Burnout taking its toll on the medical profession

A problem that contributes to medical errors and patient dissatisfaction

 

There is growing awareness and some concern about burnout among healthcare professionals. The phenomenon was first described in 1974 and is characterised by emotional exhaustion resulting in decreased accomplishment at work. The causes are complex.

According to an editorial in the current issue of the Irish Medical Journal, stress and burnout among doctors can be generated by a combination of excessive workloads and work hours, complaints from patients and inadequate access to administrative supports.

In 2011, research found that some 45 per cent of more than 7,000 doctors studied had at least one symptom of burnout. It can affect doctors at all stages of their careers.

Occupational health experts point to psychosocial hazards as the main workplace stressors nowadays. Although most people have peaks and troughs in their work, for many healthcare workers the demands of the job are unrelenting.

The Association of Anaesthetists of Great Britain & Ireland recently called for a change to the culture around night shift working. It says a junior doctor in an acute hospital specialty, such as anaesthesia, will work well over a year’s worth of hospital night shifts in the first decade of their career. Consultants, too, experience repeated sleep interruption during nights on call.

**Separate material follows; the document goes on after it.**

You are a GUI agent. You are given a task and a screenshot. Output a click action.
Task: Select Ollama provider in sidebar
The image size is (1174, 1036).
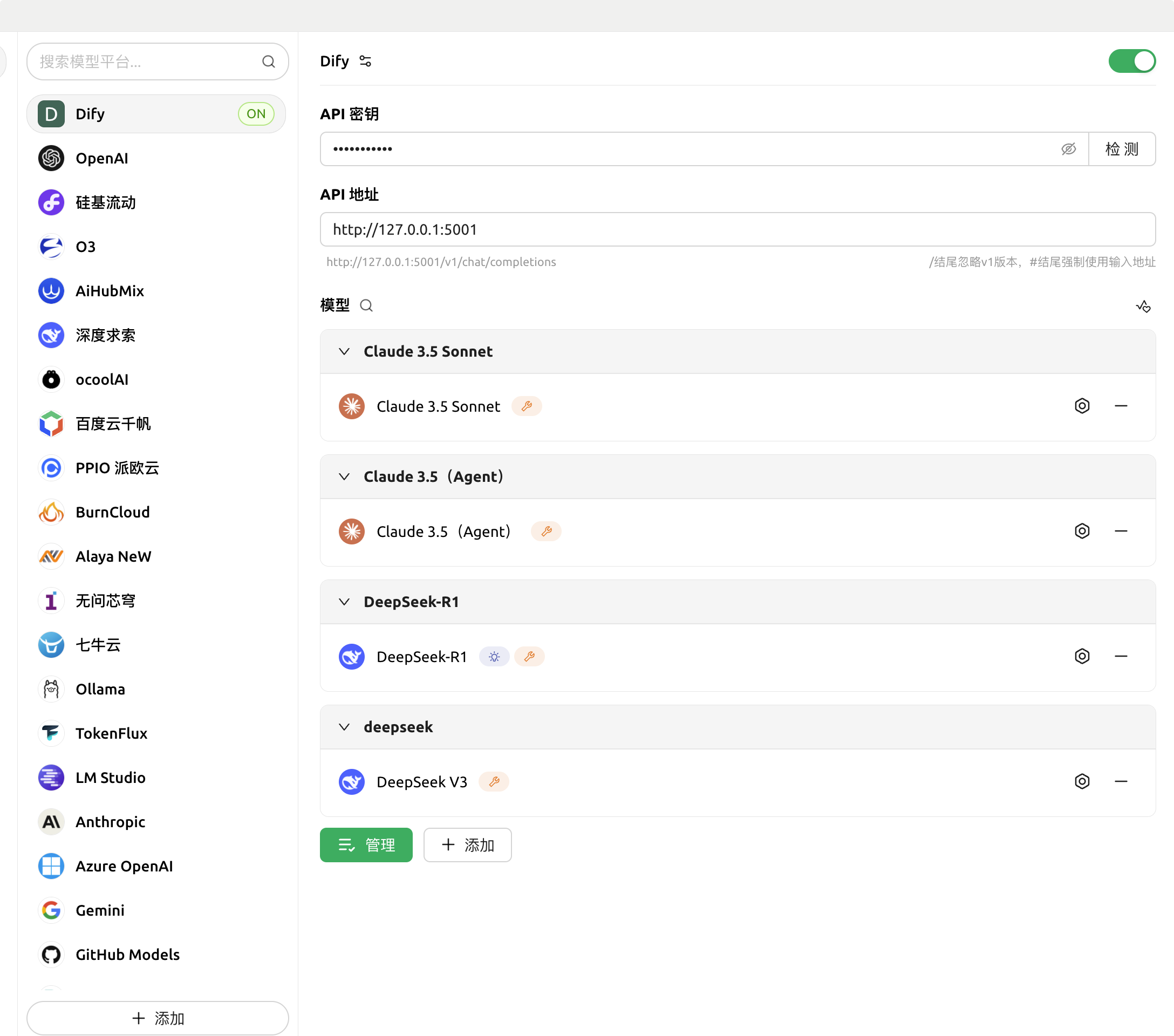(x=100, y=689)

The representative body called on healthcare professions and managers to acknowledge that working at night is not the same as working in daytime and said that steps must be taken by all parties to manage night working.

Ill-defined job descriptions also contribute to burnout as does bullying. Medical Council research has confirmed the prevalence of bullying in the workplace, with one third of doctors in training here affected. Physician burnout has been linked to increased medical errors and patient dissatisfaction.

The threat to patient safety is perhaps the most compelling reason why the issue needs to be openly discussed and steps taken to reduce its prevalence. The Department of Health must engage with professional bodies on a joint approach to it.